Задание A -
Ответьте по фрагменту о позиции Нидерландов в отношении чешского восстания:
(i) Когда Генеральные Штаты и Мориц Оранский получили сообщения о том, что произошло в Праге?
(ii) Что голландцы послали Венеции в 1617 г.?
(iii) Кто из вождей чешских протестантских сословий имел отлаженные связи с голландскими политиками?

____ Фрагмент текста

Последний бой чешского льва. Политический кризис в Чехии в первой четверти XVII и начало Тридцатилетней войны - Александр Станиславович Левченков
Не оправдались надежды, которые чешские сословия и из пфальцские союзники возлагали на главного противника Габсбургов в Западной Европе – Нидерланды. Генеральные Штаты и лично Мориц Оранский получили сообщения о том, что произошло в Праге, уже 11 июня 1618 г[309]. Примерно в это же время до них дошла первая «Апология» восставших. Непосредственно с просьбой о помощи против императорских войск чехи через пфальцских дипломатов обратились к Соединенным Провинциям 20 сентября 1618 г[310]. Однако согласия Генеральных Штатов пришлось ждать больше полугода.
Осторожная позиция Нидерландов по отношению к восставшим отчасти объяснялась не слишком успешной внешней политикой в предшествующий период. В течение девяти лет, прошедших с момента заключения Двенадцатилетнего перемирия с Испанией, Соединенные Провинции прилагали большие усилия по формированию антигабсбургской коалиции. В ход шли как дипломатическое посредничество, так и активная военная помощь. К примеру, в 1615 г. Нидерланды пытались помочь заключить мир между Швецией и Московским государством, в 1616 г. Генеральные Штаты одобрили соглашение об оказании военной поддержки савойскому герцогу, а в 1617 г. голландцы послали Венеции, конфликтующей с испанцами, 12 военных кораблей и 3000 солдат[311]. Все эти усилия, несмотря на затраты, не дали ощутимых результатов. Наученные неудачным опытом, Генеральные Штаты долгое время сомневались в целесообразности предоставления чехам значительной помощи.
Значительную роль в политике Нидерландов по отношению к чешскому восстанию сыграла позиция Англии. Группировка оранжистов считала своим главным союзником именно Якова I. Уклончивое поведение английского короля, а впоследствии откровенное нежелание помогать чешским сословиям оказали большое влияние напозицию нидерландских политиков. Отношения восставших и Нидерландов значительно усложнялись из-за отсутствия до восстания прочных дипломатических контактов. Среди вождей чешских протестантских сословий единственным человеком, имевшим отлаженные связи с голландскими политиками, был Альбрехт Ян Смиржицкий. Однако он скончался 13 ноября 1618 г[312]. Поэтому директории приходилось поручать ведение переговоров с Соединенными Провинциями пфальцским дипломатам, таким как Кристоф Донин, Френк и Элиаш Росин из Яворника. Хотя Мориц Оранский был не против сближения Пфальца и Чехии, большинство членов Генеральных Штатов не одобряло тесные связи восставших с двором пфальцграфа[313].

________
____ Рабочие данные

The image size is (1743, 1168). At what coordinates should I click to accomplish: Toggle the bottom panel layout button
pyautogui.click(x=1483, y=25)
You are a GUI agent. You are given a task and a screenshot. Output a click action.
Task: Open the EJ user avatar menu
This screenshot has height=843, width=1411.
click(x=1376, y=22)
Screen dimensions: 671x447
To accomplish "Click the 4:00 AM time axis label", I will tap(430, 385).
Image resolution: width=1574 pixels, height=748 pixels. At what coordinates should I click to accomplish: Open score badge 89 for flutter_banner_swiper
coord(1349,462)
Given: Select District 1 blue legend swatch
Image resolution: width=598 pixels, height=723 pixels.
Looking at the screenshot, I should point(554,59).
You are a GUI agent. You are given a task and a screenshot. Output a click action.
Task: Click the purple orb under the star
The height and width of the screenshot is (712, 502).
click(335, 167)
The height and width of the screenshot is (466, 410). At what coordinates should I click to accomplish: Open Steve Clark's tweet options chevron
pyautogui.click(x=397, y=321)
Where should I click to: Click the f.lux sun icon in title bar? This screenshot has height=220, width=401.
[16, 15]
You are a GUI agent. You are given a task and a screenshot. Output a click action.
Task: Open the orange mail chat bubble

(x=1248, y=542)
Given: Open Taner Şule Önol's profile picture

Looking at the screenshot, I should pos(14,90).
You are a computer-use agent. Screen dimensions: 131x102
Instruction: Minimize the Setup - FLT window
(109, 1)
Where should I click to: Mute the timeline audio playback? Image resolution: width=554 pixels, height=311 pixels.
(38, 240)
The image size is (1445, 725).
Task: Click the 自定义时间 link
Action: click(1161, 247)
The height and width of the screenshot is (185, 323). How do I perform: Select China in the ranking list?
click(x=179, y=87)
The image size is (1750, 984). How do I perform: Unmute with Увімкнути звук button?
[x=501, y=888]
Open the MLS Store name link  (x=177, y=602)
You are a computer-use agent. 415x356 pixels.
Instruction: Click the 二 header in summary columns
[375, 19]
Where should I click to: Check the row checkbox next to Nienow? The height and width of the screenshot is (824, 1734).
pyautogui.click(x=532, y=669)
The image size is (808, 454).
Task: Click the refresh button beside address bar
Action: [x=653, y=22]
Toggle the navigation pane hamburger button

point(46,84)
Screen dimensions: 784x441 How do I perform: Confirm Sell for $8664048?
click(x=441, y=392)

________

Задание B - Оформите строки записей от строки с «Where should I click to: Click» до строки с «Open the MLS» включительно как таблицу Markdown со столбцами «№» и «Строка», пропустив пустые строки.

Письменное решение A -
(i) 11 июня 1618 г.
(ii) 12 военных кораблей и 3000 солдат.
(iii) Альбрехт Ян Смиржицкий.

Письменное решение B -
| № | Строка |
|---|---|
| 1 | Where should I click to: Click the f.lux sun icon in title bar? This screenshot has height=220, width=401. |
| 2 | [16, 15] |
| 3 | You are a GUI agent. You are given a task and a screenshot. Output a click action. |
| 4 | Task: Open the orange mail chat bubble |
| 5 | (x=1248, y=542) |
| 6 | Given: Open Taner Şule Önol's profile picture |
| 7 | Looking at the screenshot, I should pos(14,90). |
| 8 | You are a computer-use agent. Screen dimensions: 131x102 |
| 9 | Instruction: Minimize the Setup - FLT window |
| 10 | (109, 1) |
| 11 | Where should I click to: Mute the timeline audio playback? Image resolution: width=554 pixels, height=311 pixels. |
| 12 | (38, 240) |
| 13 | The image size is (1445, 725). |
| 14 | Task: Click the 自定义时间 link |
| 15 | Action: click(1161, 247) |
| 16 | The height and width of the screenshot is (185, 323). How do I perform: Select China in the ranking list? |
| 17 | click(x=179, y=87) |
| 18 | The image size is (1750, 984). How do I perform: Unmute with Увімкнути звук button? |
| 19 | [x=501, y=888] |
| 20 | Open the MLS Store name link  (x=177, y=602) |